Information supplied:
....

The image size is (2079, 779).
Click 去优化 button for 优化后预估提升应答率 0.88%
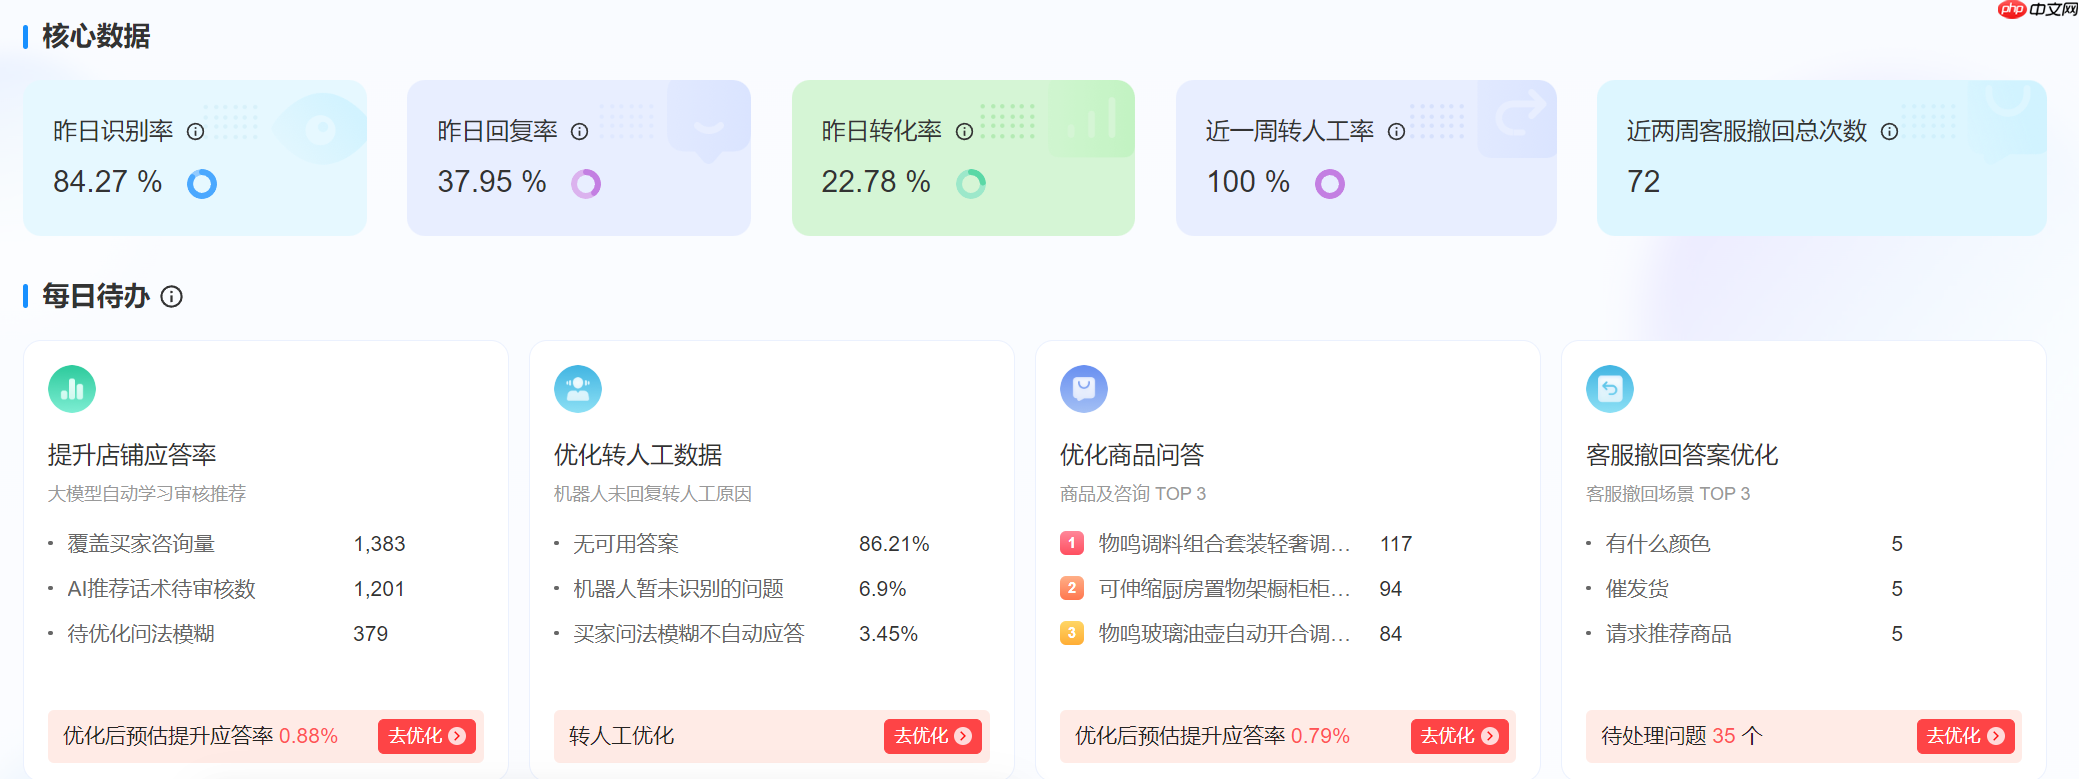point(427,736)
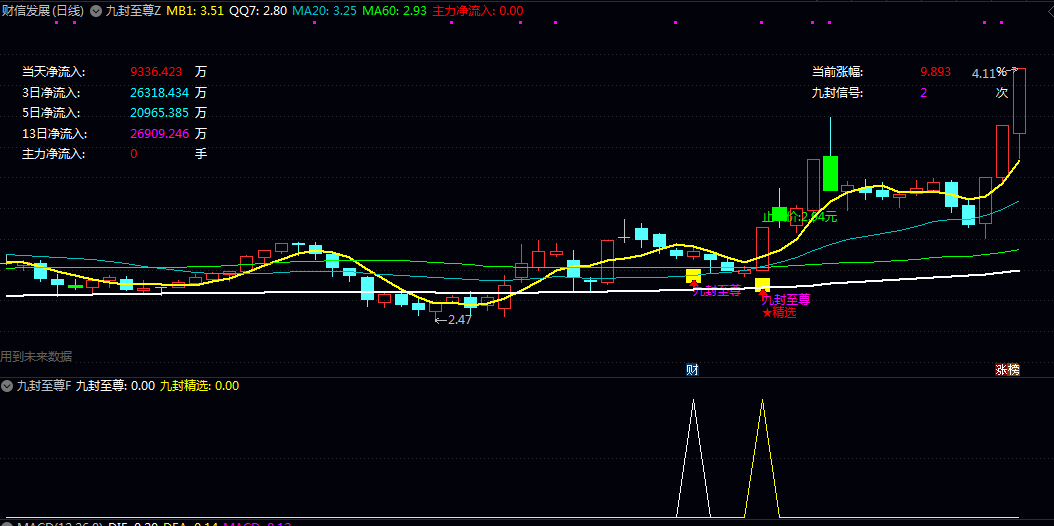Click the 止损价 stop-loss price label
This screenshot has width=1054, height=526.
799,216

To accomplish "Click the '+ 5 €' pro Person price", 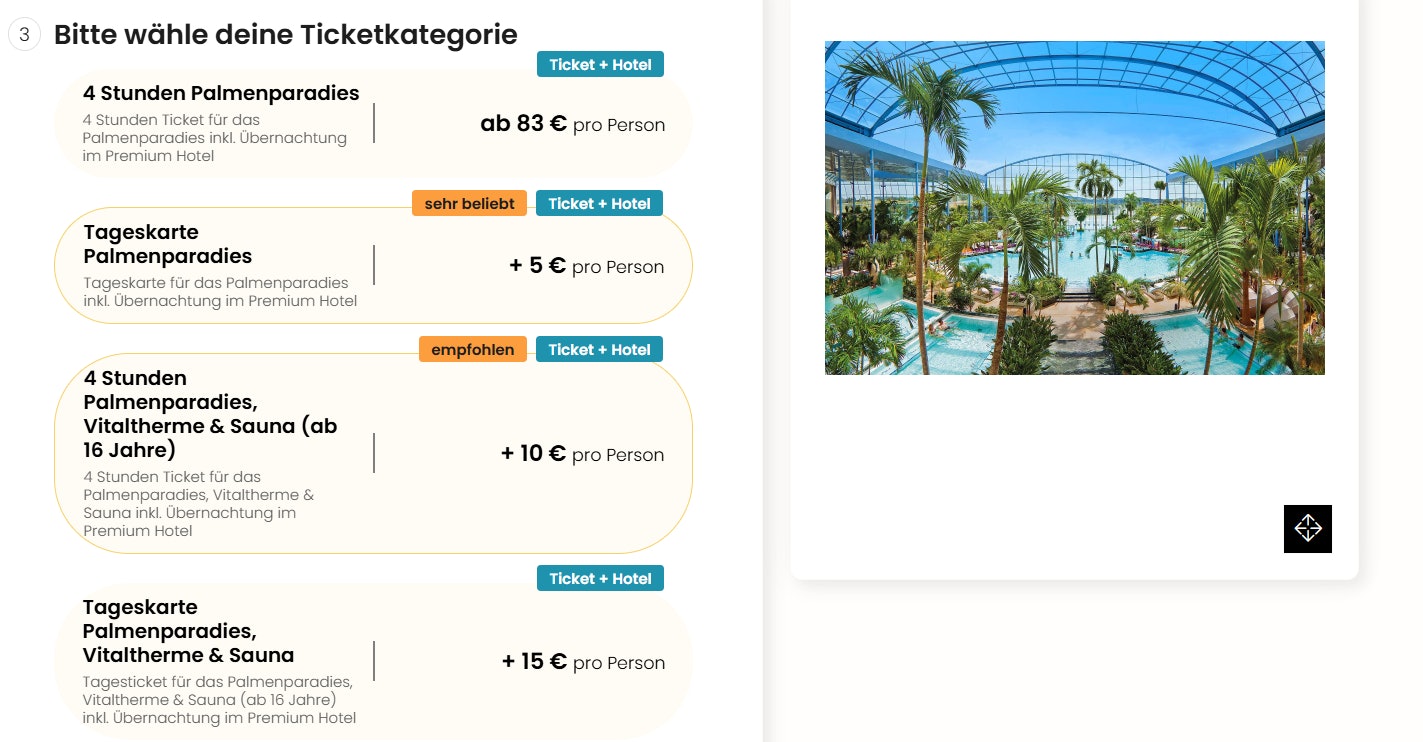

....

Would you please write out exactly the lines between the line containing "Click 去优化 button for 优化后预估提升应答率 0.88%" and the last line of the listing above, inclusive, without pictures?

Task result:
Click 去优化 button for 优化后预估提升应答率 0.88%
point(427,736)
Click the 止损价 stop-loss price label
This screenshot has width=1054, height=526.
799,216

To accomplish "Click the '+ 5 €' pro Person price", 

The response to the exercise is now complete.